The multiplexer 650 takes the signal out_dec2 at the output of the decoder after the second decoding process and the signal out_dec1 that was stored in the flip-flop 610 after the first decoding process as inputs.

During operation, the output of the nor gate 630 is used to provide a signal indicating whether the ECC decoder (which allows correction of a maximum of n erroneous bits per code word) has had to manage an error that affects a maximum of n−1 erroneous bits.

Thus, after the step 350, if neither of the two input bits of the nor gate 630 is equal to 1 (the second decoding process has indicated neither an n-error nor an uncorrectable error), and if there was no uncorrectable error during the first decoding step 320, the signal sel_out allows the multiplexer 650 to select the signal out_dec2, i.e., the word decoded during the step 350, i.e., with inversion of weak-bits.

Furthermore, if the ECC decoder indicates an uncorrectable error during the first decoding step 320, the or gate 640, which takes the output of the nor gate 630 and the output of the flip-flop 620, generates a signal sel_out that allows the multiplexer 650 to also select the signal out_dec2, i.e., the word decoded during the step 350, i.e., with inversion of weak-bits.

The values of the bits output from the ECC decoder on completion of the second decoding step 350 are retained at least until the end of the step 360 of selecting the corrected word.

A flip-flop 610 and a multiplexer 650 must be provided for each corrected bit that exits the ECC decoder in the memory controller 120.

In the case where the step 330 has indicated that the number of erroneous bits is below the threshold (no branch), a distinction between signals with the same name but with different indices (dec1, dec2) no longer makes sense. In this case, the two signals n-error_dec2 and uncorrectable error_dec2 at the input of the gate 630 are 0, and the signal sel_out is 1, then allowing selection of the initial corrected word without inversion of weak-bits, i.e., the signal out_dec2 as shown in FIG. 6.

In the case where the ECC decoder indicates an uncorrectable error on completion of each of the two decoding steps 320 and 350, the memory controller notifies the host that made the read memory request of an uncorrectable error.

In one embodiment, the flip-flops 610 and 620 are latch-type circuits.

FIG. 7 illustrates the steps of the method for reading with error-correction of the invention according to another embodiment. The method 700 begins with a step 710 of measuring resistances and identifying weak-bits.

The step 710 corresponds to resistance measurements, on the one hand, by comparing with a reference value, such as the measurements described for step 310, and, on the other hand, by comparing with a modified reference value (i.e., slightly higher and slightly lower), such as the measurements described for step 340.
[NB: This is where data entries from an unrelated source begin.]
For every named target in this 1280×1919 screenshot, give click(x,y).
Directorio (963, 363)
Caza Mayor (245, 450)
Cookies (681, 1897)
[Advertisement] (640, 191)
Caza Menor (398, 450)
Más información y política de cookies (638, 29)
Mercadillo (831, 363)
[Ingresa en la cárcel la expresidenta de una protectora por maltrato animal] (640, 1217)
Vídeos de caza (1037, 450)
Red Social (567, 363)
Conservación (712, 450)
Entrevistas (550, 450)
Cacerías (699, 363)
The step 710 is used to identify weak-bits.

An implementation of a circuit of step 710 can involve three triple sense amplifiers per read bit.

Following the step 710, all the weak-bits of the read word at the memory address indicated by the host are identified.

The method continues with two operations for decoding the word that are carried out at the same time.

A first ECC decoding process (step 720) is carried out without inversion of weak-bits, and a second ECC decoding process (step 730) is carried out simultaneously with all the inverted weak-bits as identified during the resistance measurements with the modified reference value.

In this embodiment, the memory controller 120 contains two ECC decoders.

After the ECC decoding steps (720, 730), the method allows, in a subsequent step 740, the version of the corrected code word with the fewest erroneous bits to be determined and selected, between the version of the word decoded by the first decoding process without inversion of weak-bits, and the version of the word decoded by the second decoding process with inversion of weak-bits.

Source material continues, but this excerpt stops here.